Por fim, Marcos apresenta a súmula da ação os enviados de Jesus. “Pregaram a conversão”, como Jesus fazia, quando começou a anunciar a chegada do Reino de Deus; “expulsaram demónios”, libertando todos os que estavam submetidos ao poder do mal; “ungiram, com óleo, muitos doentes e curaram-nos”, levando a salvação de Deus aos que estavam privados da Vida. A missão dos discípulos aparece em paralelo, concomitância e continuidade com a de Jesus. Portanto, compete aos apóstolos de sempre continuar, na História, a obra libertadora que Jesus iniciou.

***

segunda leitura (Ef 1,3-14), a pretexto de apresentar “o mistério” da salvação, recorda que somos de Deus e fomos destinados ao seu serviço. Somos, pois, convidados a acolher o plano que de Deus para nós e para o Mundo e a concretizá-lo na verdade, na fidelidade e na radicalidade.

Éfeso, capital da Província romana da Ásia, situava-se na costa ocidental da Ásia Menor, a cerca de três quilómetros a Sudoeste da moderna Selçuk, na província de Esmirna (Turquia). Era um dos principais centros comerciais e religiosos do Mundo. O seu porto e a sua numerosa população faziam de Éfeso cidade florescente, famosa pelo templo de Artémis, uma das sete maravilhas do Mundo, e pelo imponente teatro, que levava cerca de 25 mil pessoas. Paulo passou por ali no final da segunda viagem missionária, mas foi durante a terceira que se deteve na cidade. Encontrou lá cristãos escassamente preparados e procurou instruí-los, dando-lhes adequada formação cristã. Reuniu à sua volta considerável número de pessoas convertidas ao “Caminho”.

O apóstolo viveu, ali, delicados momentos, como o tumulto que se levantou contra ele, ao ser acusado pelos comerciantes de destruir a fé em Artémis, pondo em causa o negócio de imagens da deusa. Porém, foi aos anciãos da Igreja de Éfeso que, em Mileto, Paulo confiou o seu testamento espiritual, apostólico e pastoral, antes de ir a Jerusalém, onde acabaria por ser preso. Tudo isto faz supor uma relação muito estreita entre Paulo e a comunidade cristã de Éfeso.

Todavia, a carta aos Efésios, bastante impessoal, não reflete tal relação. Alguns duvidam, por isso, que a carta venha de Paulo.
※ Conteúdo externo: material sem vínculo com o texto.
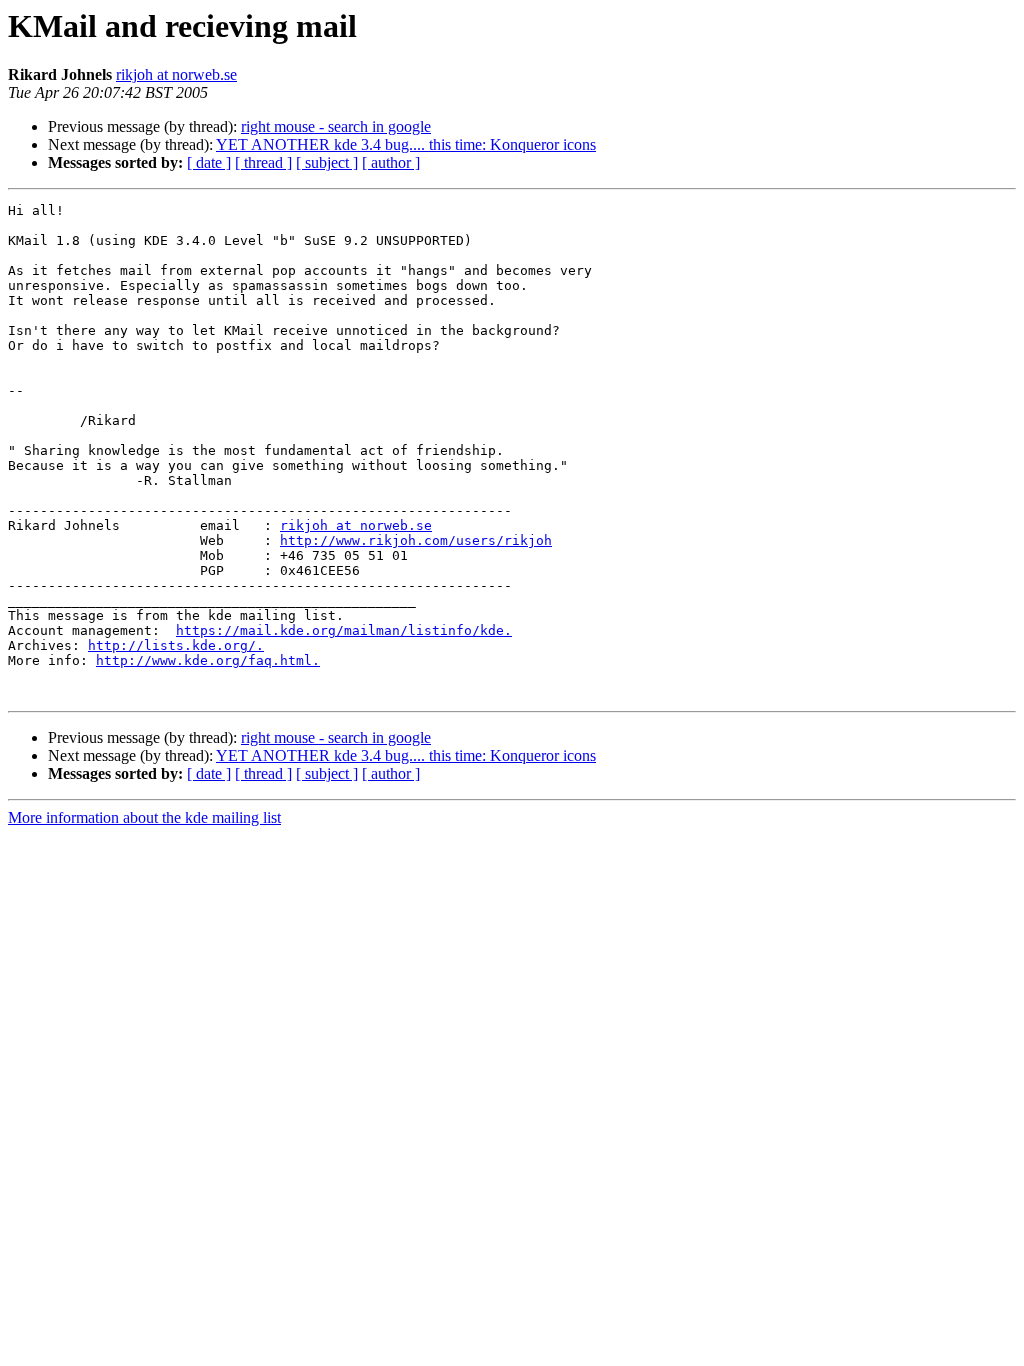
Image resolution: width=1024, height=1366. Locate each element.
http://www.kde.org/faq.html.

Outros, porém, acreditam que o texto é um dos exemplares de uma carta circular enviada a várias igrejas da Ásia Menor, inclusive à comunidade de Éfeso. Em todo o caso, a Carta apresenta-se como escrita por Paulo, quando o apóstolo está na prisão (em Roma?). O seu portador teria sido Tíquico. Estamos por volta dos anos 58/60.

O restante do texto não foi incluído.